Lizard fish, a species of the Synodontidaeare family with 57 varieties, are found in estuaries as far south as Brazil and north to Boston. Depending on your port, they’re called lagarto, which unsurprisingly translates to lizard, sand pike, for their ability to bury themselves in the mud to hunt small invertebrates like squid, shrimp and crabs and fish or evade detection from toothier predators and galliwasps, borrowing from burrowing lizards which once thrived in the Caribbean and the Americas. They can grow to 16” long and possibly live up to nine years.
Who doesn’t love a nice lizard fish?
“I caught at least 30, between 6” and 11”. Caught them on a 20 gram micro slow pitch jig, white, silver and pink!” said consummate fisherman Lawrence Thompson. While they might be considered a nuisance by those targeting a sexier dinner, they put up a big small fish fight. “It was crazy, I caught them all over the pond, they were very aggressive, I’d drop the jig to the bottom, 11 or 12 feet, they would slam the jig, if I didn’t hook up they would chase it up a lot of the time, non-stop. Don’t know where they came from,” Lawrence said, confirming the beach buzz about a fish that’s native but recently rare. They are not typically kept since no one has developed an appealing recipe so for now, they’re a CPR fish that might be around until waters get chilly and they head south for the Gulf. Of course, if there are fish out there, Lawrence will find them.

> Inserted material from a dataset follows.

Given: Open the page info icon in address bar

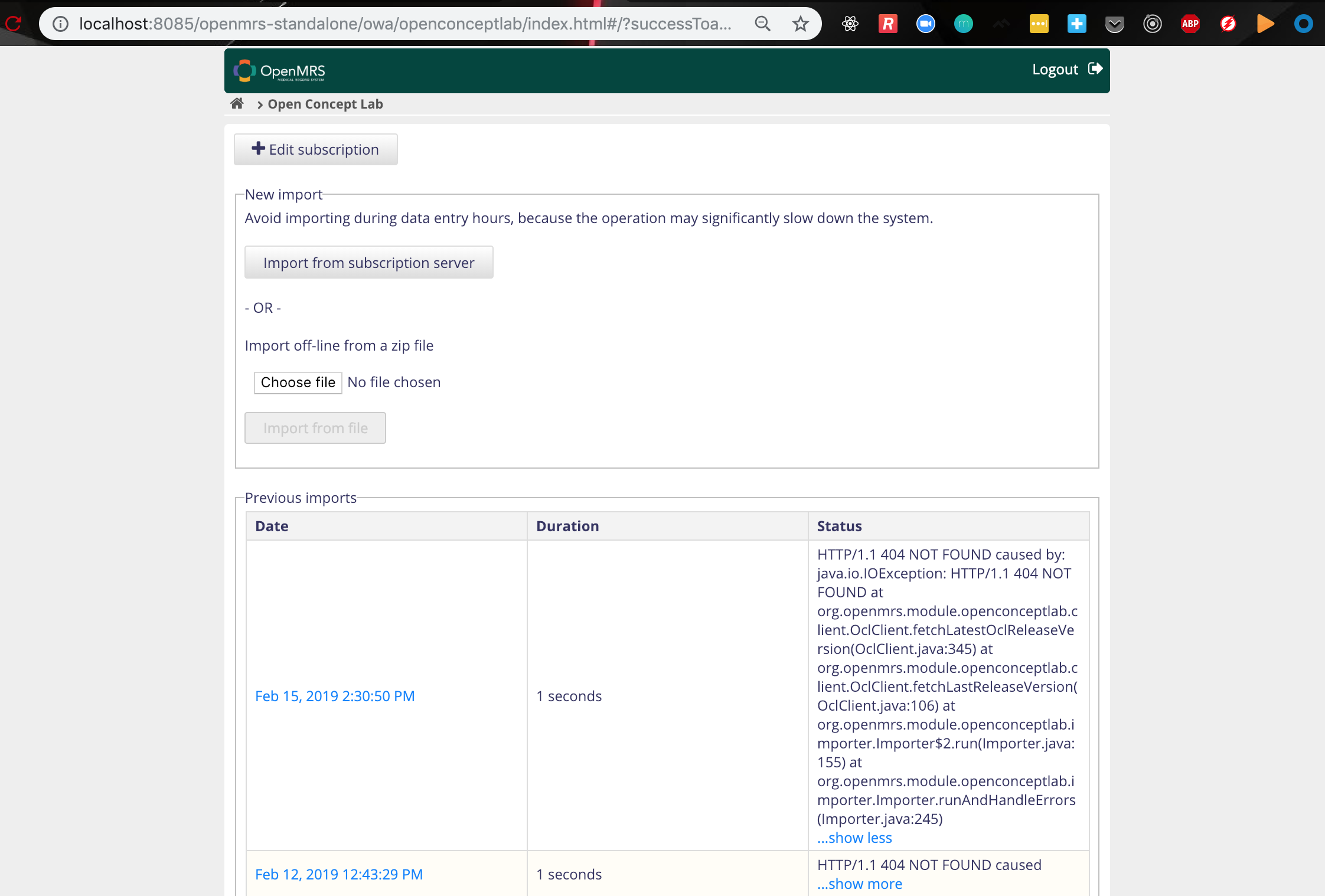Looking at the screenshot, I should [61, 24].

Work hard, fish hard, share some intel; that’s Lawrence Thompson.
Trout Unlimited prospers by thanking it’s dedicated members
Chris Wood, President and CEO of the national conservation group, Trout Unlimited, hosted a lively ZOOM meeting to highlight a new mission statement with notice of some notable achievements thanks to a legion of charged up volunteers. With Chris at the helm, TU reflects a world changing in size and colors. As a decent man with compassion for fish and anglers, he’s calling members to celebrate some success stories and gear up for some heavy lifting. He thanked members for helping restore 388 miles of rivers, protecting 79,000 miles of waters and 6.8 million acres near them. With 387 chapters in 36 councils across the United States, Trout Unlimited has blossomed into a beacon of conservation which continues to thank its members.

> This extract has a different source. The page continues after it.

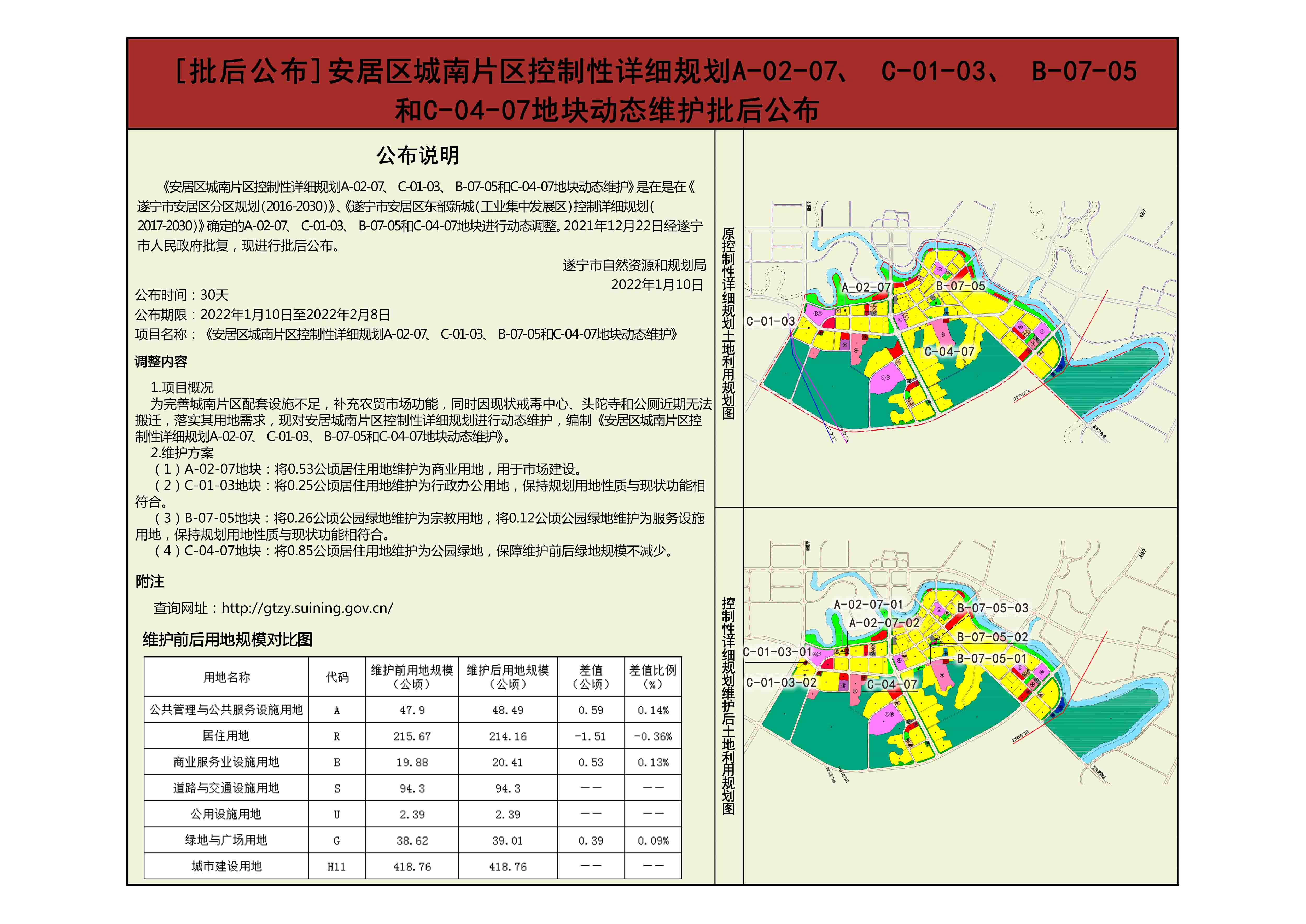This screenshot has height=924, width=1306.
Task: Click the B-07-05 label on upper map
Action: [x=960, y=286]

“At TU, we advocate for and repair rivers, and in the process, we strengthen the communities in which we work. We believe success comes when we can bring people together to make positive change,” their new Strategic Plan states. As we humans sprawl our way in all directions, we need groups like TU to ensure we don’t trample sacred waters big or small. “We stopped the Pebble Mine. I am so happy to say that after 15 years,” Chris said with his trademark smile. That massive campaign to stop greed at the cost of the world’s largest sockeye salmon fishery, was a magnificent, shining moment of teamwork. You can learn more about Trout Unlimited at their website or talk with Glenn Place, the RITU President by emailing him at firstname.lastname@example.org. You’ll rarely meet a more personable, knowledgeable, generous man than Glenn, or Chris for that matter. Birds of a feather.

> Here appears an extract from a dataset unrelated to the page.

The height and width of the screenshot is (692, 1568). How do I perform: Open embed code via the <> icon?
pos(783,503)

False Albacore are all along the South County shoreline. A few guys are getting after them, which means highliner Alex Ridgway must have given them a break for a while. Albies need that clear water to hunt effectively so after storms or big blows, they tend to head offshore. Given how much bait, like peanut bunker, is thriving along the coast, it’s no wonder they came back for dinner. If waters stay seasonable for this new season, they could hang for a few more weeks.
Albies can be caught with epoxy jigs in a variety of colors chosen based on water and sky conditions, Al’s Goldfish Saltwater Series metals and for the fly fishing crew, Clousers and Surf Candy patterns. Same deal, pack a variety of colors. For the hearty, they can be eaten if bled quite quickly. The strong flavor isn’t for all palates; they are best served after filleting away any dark meat and searing them like, well, tuna. Leftovers can be made into a salad. Chef Lucie, the Gourmet Goddess, recommends eating it, “sashimi style with scallions and soy sauce.” If not just for pure adventure, Chef Lucie also offered that pieces can be seared with a blow torch. Proceed with caution for sure.
Bass are heading south or diverting into salt pond and rivers, brookies are building redds, RIDEM is stocking ponds with hatchery trout and hunting season is gaining momentum. It’s a fantastic time to be in Southern New England and we’re going to share the intel, just like Lawrence Thompson does.